Europe introduced the traceability system after the mad-cow crisis in the 1990s. However, the EU leaves it up to national authorities in each of the EU's 27 members to implement the rules. Their performance is patchy, and has been undermined as the economic crisis leads to cuts in sanitary and veterinary services.
"We have less staff in the public service, so we have to target our controls more, we have to rationalize our work," a senior French veterinary inspector, who spoke on condition of anonymity, told GlobalPost.
"We make a risk analysis to grade each installation according to risk, that way we can prioritize who we check. It works pretty well. But when you get people who really want to cheat, that goes beyond the work of veterinary inspectors, it becomes a police issue."
In the light of the scandal, the EU's head office is seeking to further tighten rules, including by increasing punishments for fraudsters who bend safety rules or cheat on food labeling. Lawmakers however say more needs to be done to ensure national authorities apply the rules.

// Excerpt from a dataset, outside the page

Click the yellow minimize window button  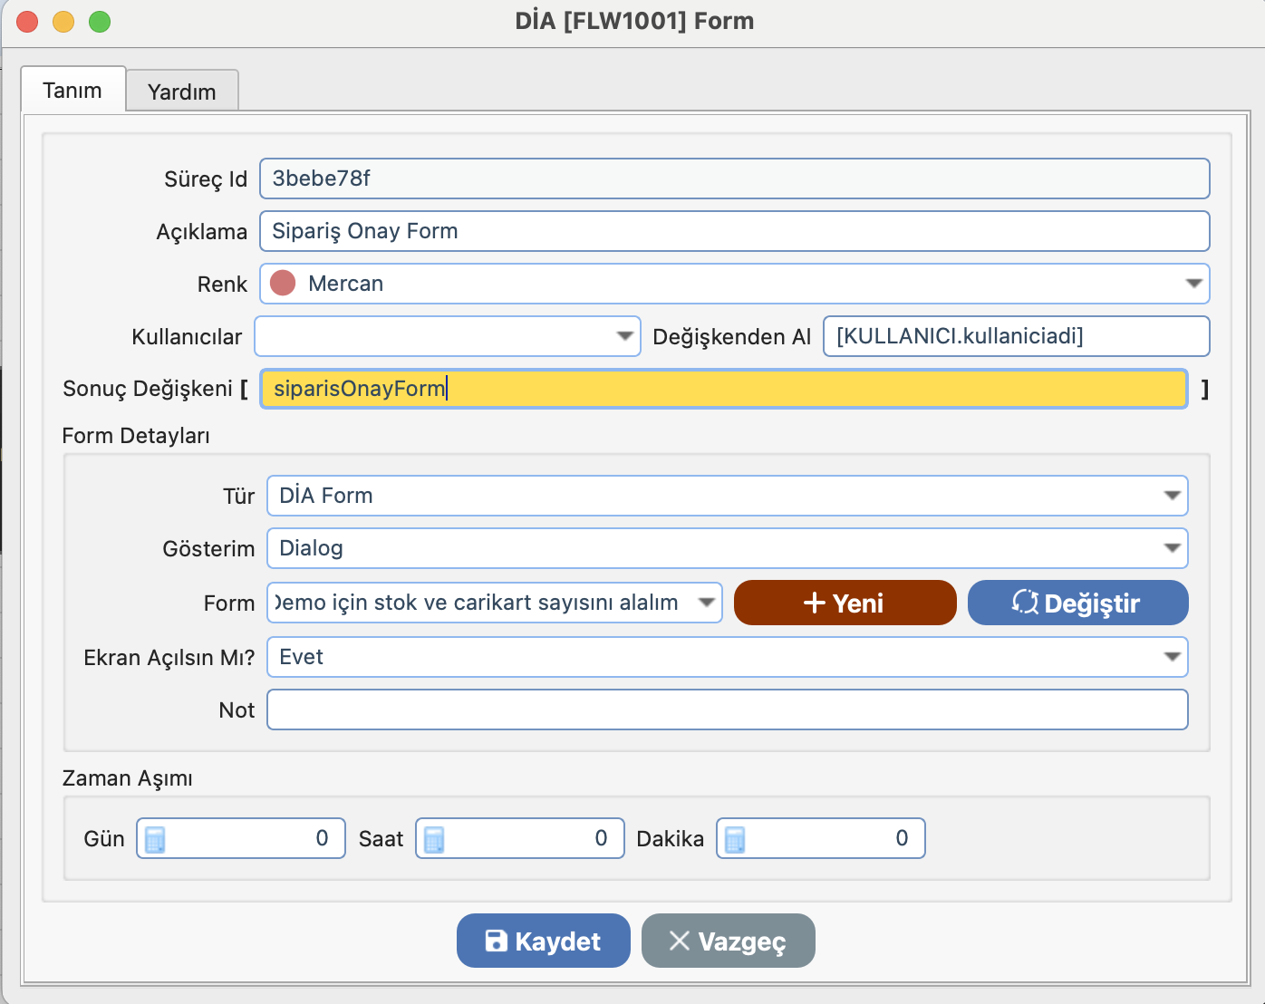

"Many member states are cutting back on funding for inspections, and right now we don't even know how long people have been fooled," said Linda McAvan, a British socialist member of the European Parliament. "If the EU does not put in place a better system to ensure proper inspections, a similar fraud will happen again."
Warning: free trade ahead
European consumers' associations now have another concern. With talks about to start on a sweeping free trade agreement between the EU and the United States, there are fears that Europe will be forced to accept US practices, such as the use of growth hormones in cattle raising or disinfecting chicken carcasses with chlorine.
"I'm more than worried," says Monique Goyens, director general of the European Consumer Organization, BEUC.
Goyens is working with consumer groups in the United States to ensure the free trade agreement harmonizes standards upwards on both sides of the Atlantic, rather than watering them down.
"In Europe, we believe we have stricter and more efficient food safety rules than in the United States," she told GlobalPost. "On the other hand, in the United States you have stricter rules on other things — medical devices, for example. The free trade agreement should not be an excuse for deleting or repealing protection that is in place. We are totally in line with our American colleagues on that."
The man likely to lead Europe's negotiating team says solutions can be found that will open up trade, while meeting consumer concerns.
"We are not going to change our legislation in Europe whereby there is no problem at all with hormone beef," EU Trade Commissioner Karel De Gucht said in an interview.
He suggested, however, that US beef producers would be able to set up a separate production line of hormone-free beef that could be exported to Europe. The chlorine-washed chicken may be allowed into the Europe markets, if it is clearly labeled.
"Label it in a very clear way — this chicken has been washed with chlorine — and if the customer in the end decides to buy it, okay, so he does," he told GlobalPost during a visit to the United States this month.
In a letter to De Gucht and US Trade Representative Ron Kirk this week, Goyens joined the leaders of US consumer organizations to insist the talks lead to the "highest level" of food safety and inspection standard, including a traceability system for animals, phasing out non-therapeutic antibiotic use for animals and a trans-Atlantic rapid alert system.
"We are very skeptical that a trade partnership built around regulatory convergence will serve consumer interests, and we will vigorously oppose a deal that dismantles existing EU and US consumer protection," they said.
Gregory Feifer contributed reporting from Boston.